Posted on Monday 04 April 2016 @ 15:25  •  Back to main blog
Loch Ruthven is famous for its Slavonian Grebe population, shortly they will return and visitors can access the RSPB hide from the Croachy end of Loch Ruthven.

However that is not the only interesting part of the loch. Last week I took a walk round the other end of Loch Ruthven, near to Ruthven Farm, Abersky and Torness. ( If you do walk, please keep dogs on leads, and fasten any gate you go through and respect farming and shooting activities.)

This is a really interesting area, there is an ancient crannog out on the Loch, and the area has the feel of somewhere that has long been occupied.

The ground is marshy and great for bird watching. This is the time of year the wading birds come back to Stratherrick. In the evening you can hear the distinctive call of the whaup- (curlew) a burbling sound and the “wheep” of the peesies ( peewits), as well as the “drumming “ of the snipe- a noise made by the air rushing through their feathers as they do aerial manoevers!

One interpretation of the name Stratherrick is from the Gaelic “Yarrick”( Anglicised pronunciation) meaning the Strath of the peesies- that is something I like to think anyhow!!

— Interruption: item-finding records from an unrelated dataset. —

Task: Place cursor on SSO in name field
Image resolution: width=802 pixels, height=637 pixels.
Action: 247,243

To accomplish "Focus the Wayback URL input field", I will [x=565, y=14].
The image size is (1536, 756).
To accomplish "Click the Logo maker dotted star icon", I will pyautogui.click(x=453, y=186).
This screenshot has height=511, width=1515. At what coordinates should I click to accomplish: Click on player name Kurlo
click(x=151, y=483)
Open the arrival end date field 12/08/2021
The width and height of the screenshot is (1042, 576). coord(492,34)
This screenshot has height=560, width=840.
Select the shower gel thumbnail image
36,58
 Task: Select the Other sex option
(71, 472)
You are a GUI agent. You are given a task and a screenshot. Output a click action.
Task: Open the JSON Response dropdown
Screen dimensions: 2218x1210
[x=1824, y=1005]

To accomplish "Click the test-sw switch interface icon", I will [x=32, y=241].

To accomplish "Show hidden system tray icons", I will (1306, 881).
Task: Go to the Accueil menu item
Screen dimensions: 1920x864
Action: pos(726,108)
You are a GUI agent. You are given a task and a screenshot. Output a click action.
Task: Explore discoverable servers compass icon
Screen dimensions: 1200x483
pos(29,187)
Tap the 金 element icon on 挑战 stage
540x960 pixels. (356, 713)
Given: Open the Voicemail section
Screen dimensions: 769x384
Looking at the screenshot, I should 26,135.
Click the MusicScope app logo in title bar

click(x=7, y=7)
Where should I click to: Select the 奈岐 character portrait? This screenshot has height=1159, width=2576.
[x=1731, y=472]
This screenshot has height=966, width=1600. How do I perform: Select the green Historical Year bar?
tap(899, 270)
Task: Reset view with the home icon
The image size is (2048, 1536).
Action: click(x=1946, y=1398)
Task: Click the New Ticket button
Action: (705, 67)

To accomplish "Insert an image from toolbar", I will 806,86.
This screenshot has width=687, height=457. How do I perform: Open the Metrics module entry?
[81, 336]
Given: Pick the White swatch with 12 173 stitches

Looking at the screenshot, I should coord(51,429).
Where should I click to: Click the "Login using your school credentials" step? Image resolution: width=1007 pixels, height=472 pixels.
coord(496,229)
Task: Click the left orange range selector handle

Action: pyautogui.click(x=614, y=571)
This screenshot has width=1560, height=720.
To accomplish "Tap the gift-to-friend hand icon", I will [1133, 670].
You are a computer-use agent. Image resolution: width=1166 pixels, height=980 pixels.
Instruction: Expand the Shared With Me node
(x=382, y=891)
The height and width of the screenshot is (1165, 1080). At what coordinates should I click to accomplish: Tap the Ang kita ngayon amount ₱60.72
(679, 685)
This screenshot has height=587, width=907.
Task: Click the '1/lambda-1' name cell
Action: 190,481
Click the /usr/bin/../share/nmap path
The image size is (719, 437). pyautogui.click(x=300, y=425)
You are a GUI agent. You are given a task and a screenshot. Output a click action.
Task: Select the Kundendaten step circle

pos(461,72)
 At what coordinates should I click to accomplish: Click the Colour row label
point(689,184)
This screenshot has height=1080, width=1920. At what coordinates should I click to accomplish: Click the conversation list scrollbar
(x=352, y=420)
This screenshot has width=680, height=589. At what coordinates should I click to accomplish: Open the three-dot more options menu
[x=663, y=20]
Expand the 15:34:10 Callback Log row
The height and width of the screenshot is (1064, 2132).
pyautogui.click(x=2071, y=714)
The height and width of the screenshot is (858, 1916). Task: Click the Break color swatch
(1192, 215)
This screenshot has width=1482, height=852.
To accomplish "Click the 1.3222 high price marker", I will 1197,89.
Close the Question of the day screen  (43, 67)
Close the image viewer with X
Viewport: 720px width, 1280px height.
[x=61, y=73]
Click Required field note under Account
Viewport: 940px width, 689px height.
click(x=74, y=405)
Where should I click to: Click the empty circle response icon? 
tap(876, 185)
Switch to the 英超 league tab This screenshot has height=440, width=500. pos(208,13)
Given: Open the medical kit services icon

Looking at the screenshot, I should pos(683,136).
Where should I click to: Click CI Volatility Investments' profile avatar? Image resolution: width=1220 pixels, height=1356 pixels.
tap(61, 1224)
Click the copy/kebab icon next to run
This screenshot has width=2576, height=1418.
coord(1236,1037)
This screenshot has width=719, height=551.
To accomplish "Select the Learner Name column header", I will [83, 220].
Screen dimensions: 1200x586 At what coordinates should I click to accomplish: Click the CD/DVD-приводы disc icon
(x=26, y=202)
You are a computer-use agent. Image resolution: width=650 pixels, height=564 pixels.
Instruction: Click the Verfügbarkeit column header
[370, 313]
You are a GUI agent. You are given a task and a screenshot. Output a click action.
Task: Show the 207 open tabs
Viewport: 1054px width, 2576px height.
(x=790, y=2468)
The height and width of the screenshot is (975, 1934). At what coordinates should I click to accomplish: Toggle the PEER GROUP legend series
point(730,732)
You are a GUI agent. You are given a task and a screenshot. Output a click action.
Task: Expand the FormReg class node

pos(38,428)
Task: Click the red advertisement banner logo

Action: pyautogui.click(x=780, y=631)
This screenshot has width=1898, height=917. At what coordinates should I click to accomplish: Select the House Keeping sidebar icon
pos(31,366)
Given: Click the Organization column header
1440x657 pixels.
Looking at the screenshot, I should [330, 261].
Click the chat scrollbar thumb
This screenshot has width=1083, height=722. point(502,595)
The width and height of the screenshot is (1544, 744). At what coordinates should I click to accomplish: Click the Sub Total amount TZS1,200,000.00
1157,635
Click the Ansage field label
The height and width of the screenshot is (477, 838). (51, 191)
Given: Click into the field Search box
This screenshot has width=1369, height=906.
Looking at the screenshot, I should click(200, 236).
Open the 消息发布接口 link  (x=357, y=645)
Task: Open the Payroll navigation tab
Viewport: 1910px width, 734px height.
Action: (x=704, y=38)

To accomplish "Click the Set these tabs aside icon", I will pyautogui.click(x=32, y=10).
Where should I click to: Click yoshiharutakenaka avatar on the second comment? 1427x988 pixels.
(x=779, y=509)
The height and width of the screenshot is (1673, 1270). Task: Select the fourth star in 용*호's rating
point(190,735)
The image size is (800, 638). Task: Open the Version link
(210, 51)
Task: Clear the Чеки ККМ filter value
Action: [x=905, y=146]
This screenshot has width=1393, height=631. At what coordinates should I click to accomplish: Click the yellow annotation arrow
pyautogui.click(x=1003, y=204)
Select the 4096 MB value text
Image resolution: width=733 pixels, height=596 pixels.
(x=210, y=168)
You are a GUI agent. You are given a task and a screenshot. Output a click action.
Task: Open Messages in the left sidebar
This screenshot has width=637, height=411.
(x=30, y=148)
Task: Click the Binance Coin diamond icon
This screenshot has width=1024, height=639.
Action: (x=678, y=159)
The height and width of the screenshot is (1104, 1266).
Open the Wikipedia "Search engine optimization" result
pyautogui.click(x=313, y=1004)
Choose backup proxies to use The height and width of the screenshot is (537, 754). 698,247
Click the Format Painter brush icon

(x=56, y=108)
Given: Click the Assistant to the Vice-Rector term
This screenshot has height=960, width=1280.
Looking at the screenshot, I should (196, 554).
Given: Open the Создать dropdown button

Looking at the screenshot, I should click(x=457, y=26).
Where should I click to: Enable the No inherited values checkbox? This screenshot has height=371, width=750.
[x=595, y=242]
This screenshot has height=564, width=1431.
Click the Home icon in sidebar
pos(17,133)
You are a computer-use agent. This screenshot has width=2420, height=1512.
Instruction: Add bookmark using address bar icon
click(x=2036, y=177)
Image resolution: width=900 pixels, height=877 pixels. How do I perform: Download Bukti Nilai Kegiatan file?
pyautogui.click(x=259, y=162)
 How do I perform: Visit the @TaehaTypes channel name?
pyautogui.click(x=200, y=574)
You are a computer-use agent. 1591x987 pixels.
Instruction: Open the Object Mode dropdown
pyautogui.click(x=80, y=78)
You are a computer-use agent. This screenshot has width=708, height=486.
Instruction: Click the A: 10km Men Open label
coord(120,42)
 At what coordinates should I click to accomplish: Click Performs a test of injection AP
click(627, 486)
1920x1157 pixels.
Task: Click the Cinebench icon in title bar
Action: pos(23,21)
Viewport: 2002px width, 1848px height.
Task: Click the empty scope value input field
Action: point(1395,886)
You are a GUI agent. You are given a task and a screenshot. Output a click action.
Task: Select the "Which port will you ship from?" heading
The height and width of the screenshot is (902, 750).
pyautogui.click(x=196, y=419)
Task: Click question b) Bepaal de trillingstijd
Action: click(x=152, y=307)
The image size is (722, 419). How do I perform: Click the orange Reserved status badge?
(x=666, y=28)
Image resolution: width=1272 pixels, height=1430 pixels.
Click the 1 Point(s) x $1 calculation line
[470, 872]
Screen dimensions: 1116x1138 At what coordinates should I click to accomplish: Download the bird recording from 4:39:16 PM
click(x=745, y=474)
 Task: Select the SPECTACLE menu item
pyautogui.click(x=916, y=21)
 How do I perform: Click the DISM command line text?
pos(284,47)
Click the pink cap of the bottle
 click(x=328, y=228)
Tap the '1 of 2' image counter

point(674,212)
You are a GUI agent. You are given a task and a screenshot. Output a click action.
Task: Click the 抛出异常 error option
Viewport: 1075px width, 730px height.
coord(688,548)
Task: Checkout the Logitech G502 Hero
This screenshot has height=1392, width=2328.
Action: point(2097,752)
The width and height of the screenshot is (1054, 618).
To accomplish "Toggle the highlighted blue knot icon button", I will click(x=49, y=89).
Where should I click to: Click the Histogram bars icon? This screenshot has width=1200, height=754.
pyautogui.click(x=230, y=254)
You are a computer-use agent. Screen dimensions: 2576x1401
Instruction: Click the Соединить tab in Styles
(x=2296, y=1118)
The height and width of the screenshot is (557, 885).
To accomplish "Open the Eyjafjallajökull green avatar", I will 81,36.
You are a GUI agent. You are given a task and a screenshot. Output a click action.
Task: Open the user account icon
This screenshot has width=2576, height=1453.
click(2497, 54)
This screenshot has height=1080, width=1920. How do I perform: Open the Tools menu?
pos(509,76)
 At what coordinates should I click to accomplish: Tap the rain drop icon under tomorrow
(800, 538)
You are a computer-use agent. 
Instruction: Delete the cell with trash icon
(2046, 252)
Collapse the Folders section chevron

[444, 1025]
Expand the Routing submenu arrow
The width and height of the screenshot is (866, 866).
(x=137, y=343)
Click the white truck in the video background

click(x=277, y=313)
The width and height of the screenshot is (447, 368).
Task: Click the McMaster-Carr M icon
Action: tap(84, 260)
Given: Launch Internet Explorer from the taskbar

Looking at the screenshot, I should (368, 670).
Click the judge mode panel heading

Walking on the hills at this time of year is a joy- the vegetation is low and there may still be patches of snow. A great walk is from the top of the Suidhe Chumein (the highest point of the road between Mhitebridge and Fort Augustus) , where there is a viewpoint.and a new walking trail that takes you to above Loch Tarff, a magnificent view.

This is a lovely time of the year and on a clear day with bright skies, this area is at its best . Enjoy!